SELECT name, is_auto_create_stats_on, is_auto_update_stats_on
FROM sys.databases WHERE database_id = DB_ID()

Auto-create or auto-update disabled → CRITICAL

Sub-check 4b: Proactive Statistics Refresh¶

SELECT name, is_proactive_stats_collection_on
FROM sys.databases WHERE database_id = DB_ID()

Proactive refresh disabled → WARNING

Sub-check 4c: Statistics Staleness & Row Drift¶

Queries sys.stats joined with sys.objects, sys.stats_columns, and sys.columns for all user tables. For each statistics object:

Staleness: compares STATS_DATE() against the configurable threshold (stale_stats_threshold_days, default: 7 days)
Row drift: uses DBCC SHOW_STATISTICS ... WITH STAT_HEADER to compare the statistics row count estimate against the actual row count obtained via COUNT_BIG(*) (which Fabric resolves from columnstore metadata).
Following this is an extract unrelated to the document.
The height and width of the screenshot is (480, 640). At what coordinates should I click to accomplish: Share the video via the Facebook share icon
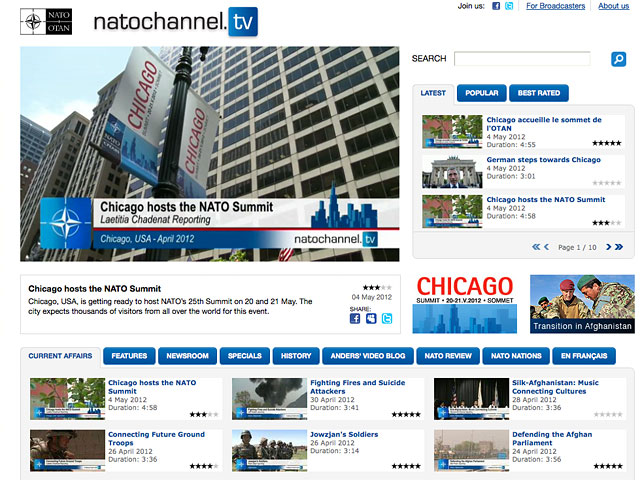pos(355,318)
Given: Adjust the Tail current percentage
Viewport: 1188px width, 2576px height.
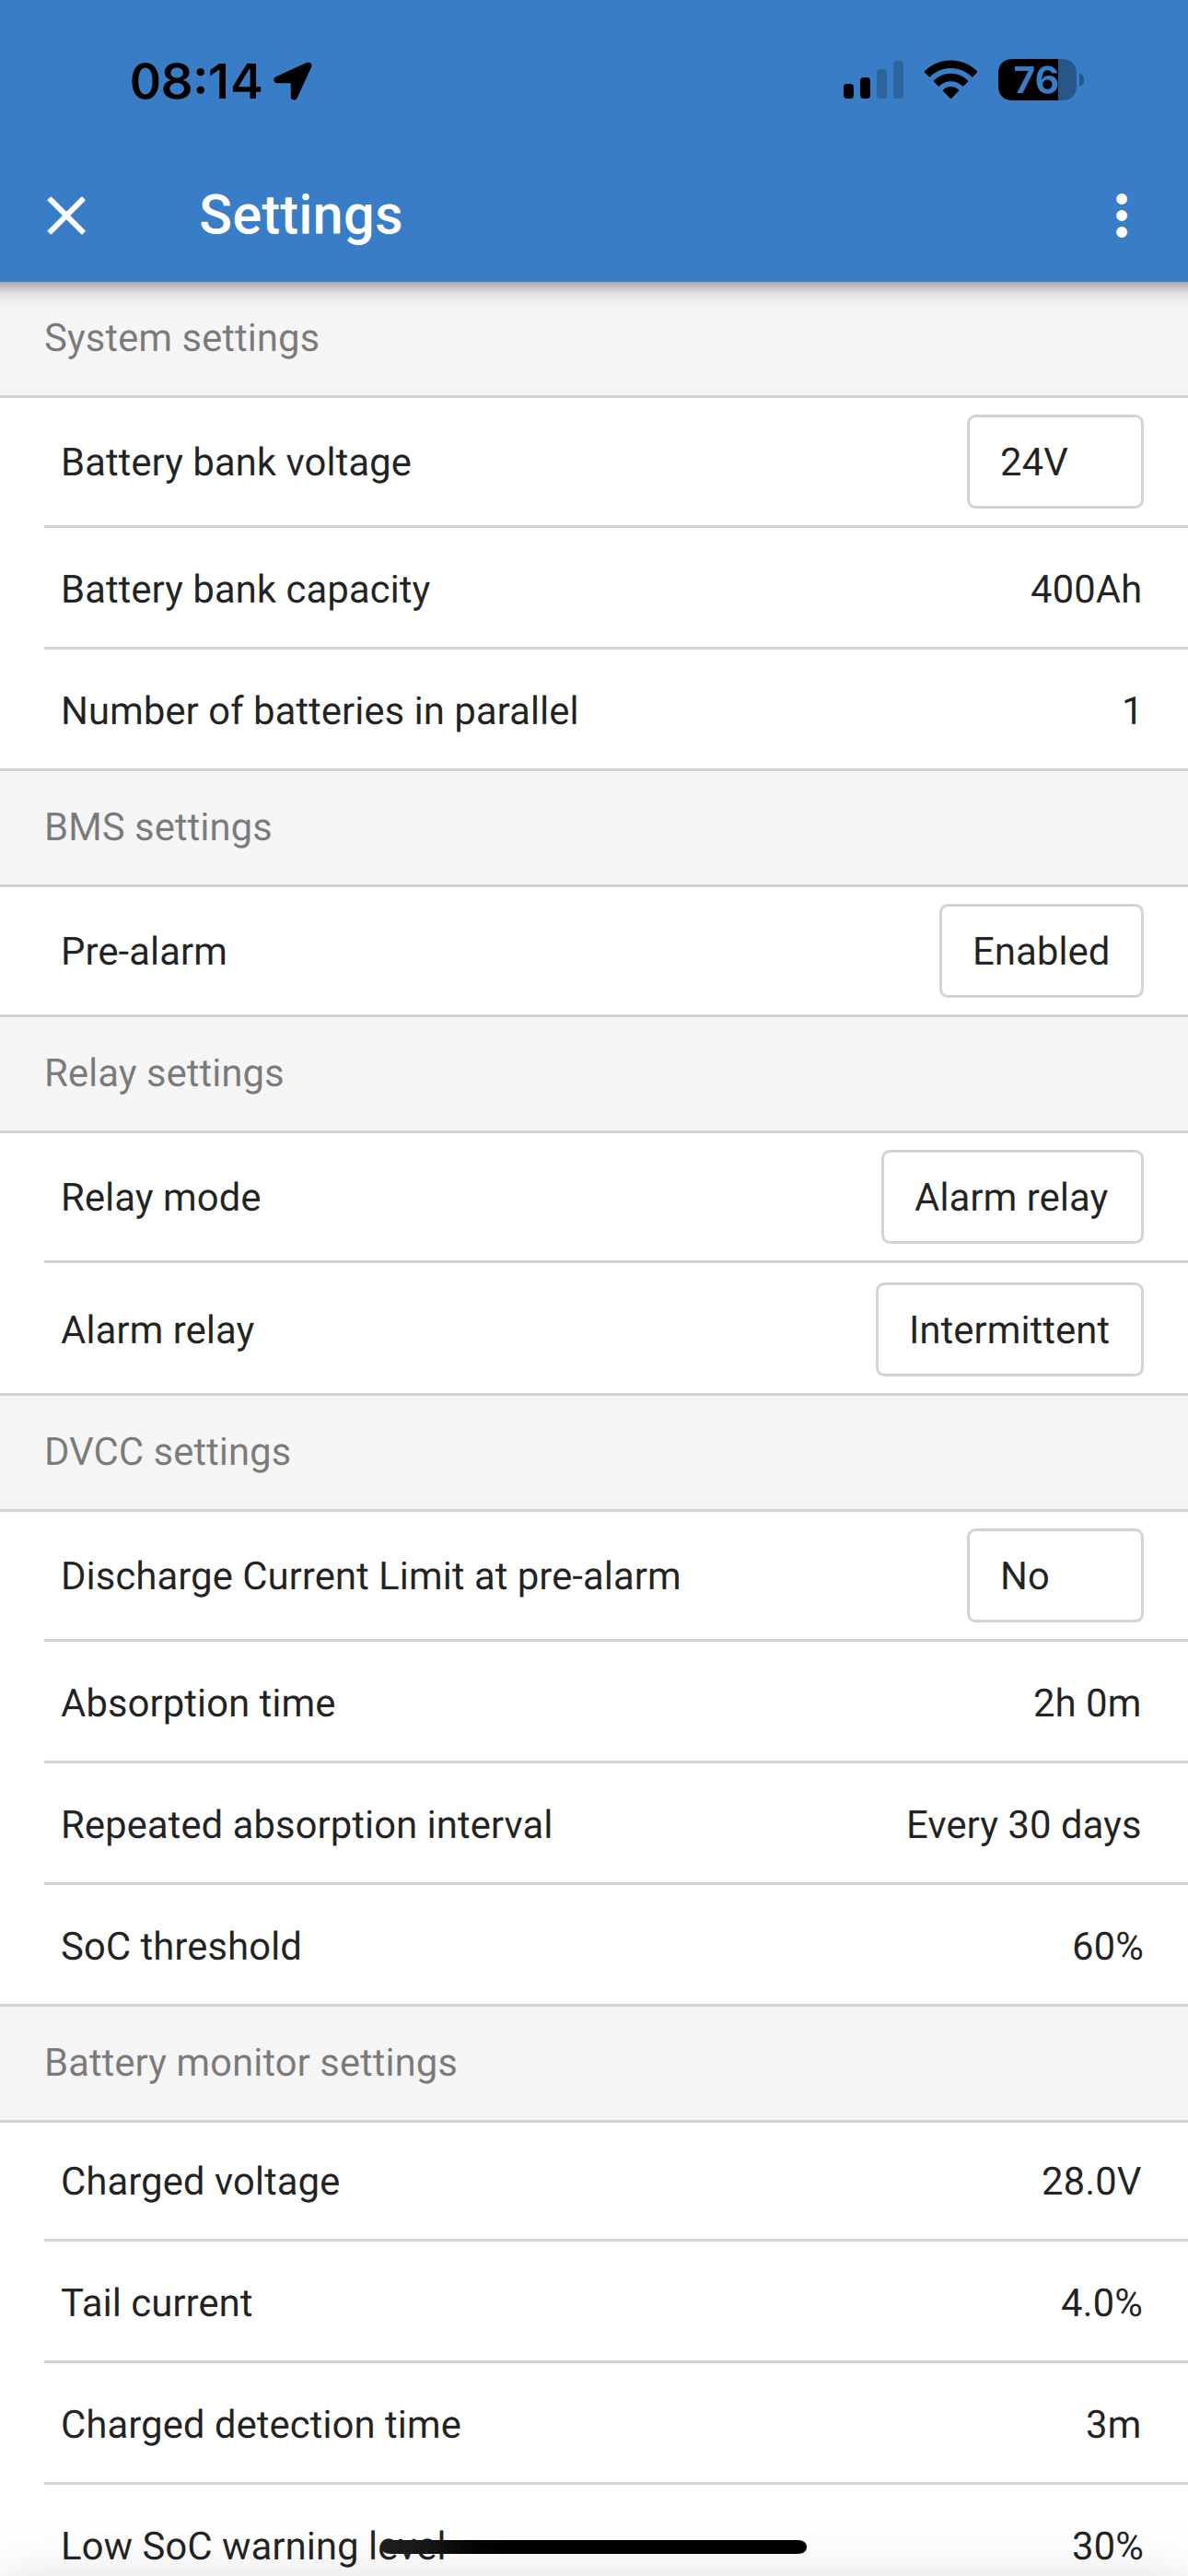Looking at the screenshot, I should pyautogui.click(x=1100, y=2303).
The earlier approach using sys.partitions was replaced because it returned NULL on Fabric Warehouse. Drift above row_drift_pct_threshold (default: 20%) triggers a finding.
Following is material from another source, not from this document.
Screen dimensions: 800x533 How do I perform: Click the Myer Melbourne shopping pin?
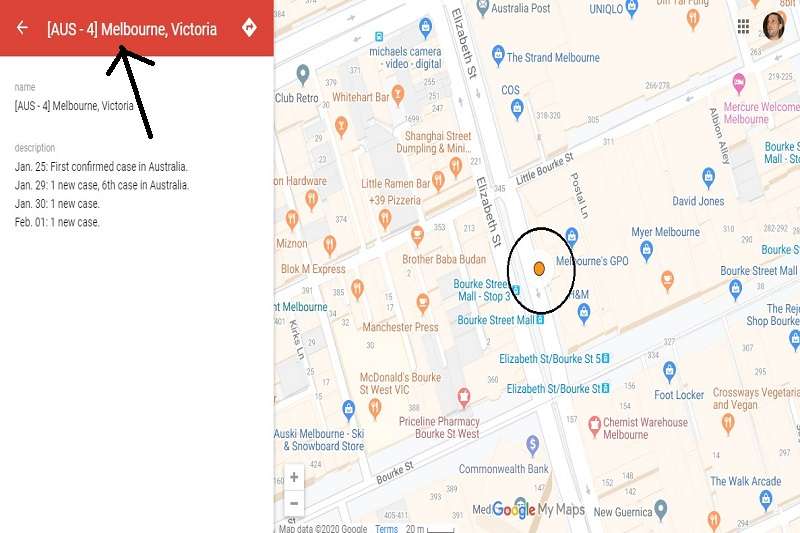pyautogui.click(x=646, y=251)
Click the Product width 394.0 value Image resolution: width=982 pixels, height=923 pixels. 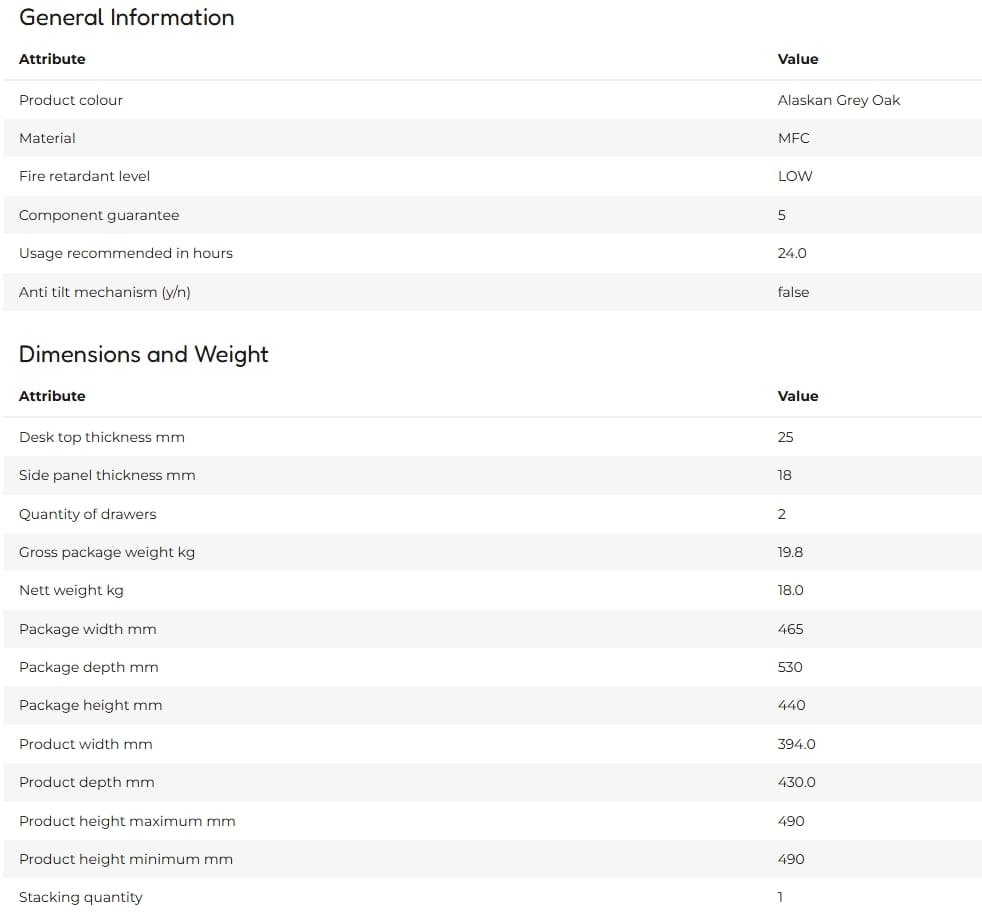797,745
Sub-check 4d: Tables Without Statistics¶

Identifies user tables that have no statistics objects at all — typically new tables that haven't been queried yet.

Phase 5: Collation Consistency¶

Checks column-level collation against the database default collation. Mismatched collation can cause implicit conversions in joins and comparisons, preventing predicate push-down.
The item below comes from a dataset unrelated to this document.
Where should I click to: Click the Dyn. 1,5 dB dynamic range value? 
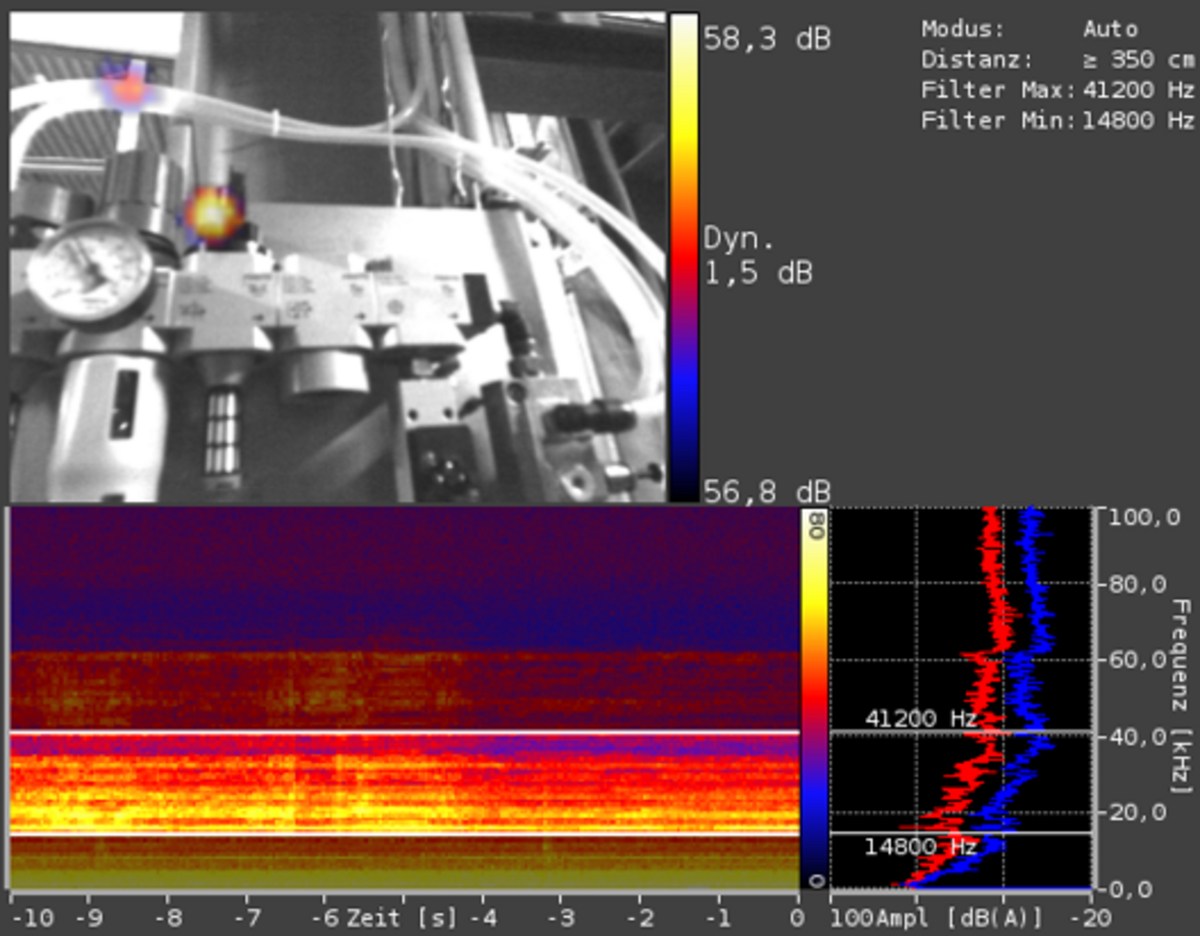coord(758,256)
SELECT collation_name FROM sys.databases WHERE database_id = DB_ID()

All columns match database collation → INFO
Column collation differs → WARNING

Phase 6: Query Regression Detection¶

Compares recent query performance against a historical baseline using queryinsights.exec_requests_history.

Warehouse-wide

This check runs warehouse-wide and is not filtered by schema_names / table_names selections.

The 30-day Query Insights retention window is split into two periods:

Baseline: days 8–30 (configurable via regression_lookback_days)
Recent: last 7 days (default)

Query shapes are identified by query_hash. Both windows require a minimum number of executions (regression_min_executions, default: 3) to filter noise.

Regression factor	Level
≥ 5× baseline	CRITICAL
≥ 2× baseline	WARNING

Data Flow¶

Phase 0 (edition) ──────────────── gates Phase 3
Phase 1 (data types) ──────────┐
Phase 2 (caching) ─────────────┤
Phase 3 (V-Order) ─────────────┤
Phase 4 (statistics) ──────────┼──► Report Generation
Phase 5 (collation) ───────────┤        │
Phase 6 (query regression) ────┘        ▼
                               PerformanceCheckResult
                               ├── findings[]
                               ├── summary (CheckSummary)
                               ├── text_report
                               ├── markdown_report
                               └── html_report

Performance Characteristics¶

Phase	Method	Data Transfer	Speed
0. Edition	T-SQL passthrough	~1 row	Instant
1. Data Types	T-SQL passthrough	Column metadata (~KB)	Fast
2. Caching	T-SQL passthrough	Aggregated stats (~KB)	Fast
3. V-Order	T-SQL passthrough	~1 row	Instant
4. Statistics	T-SQL passthrough + DBCC	Metadata + stat headers	Fast
5. Collation	T-SQL passthrough	Column metadata (~KB)	Fast
6. Query Regression	T-SQL passthrough	Aggregated medians (~KB)	Fast

No user data is ever transferred to Spark — only metadata, counts, and aggregates.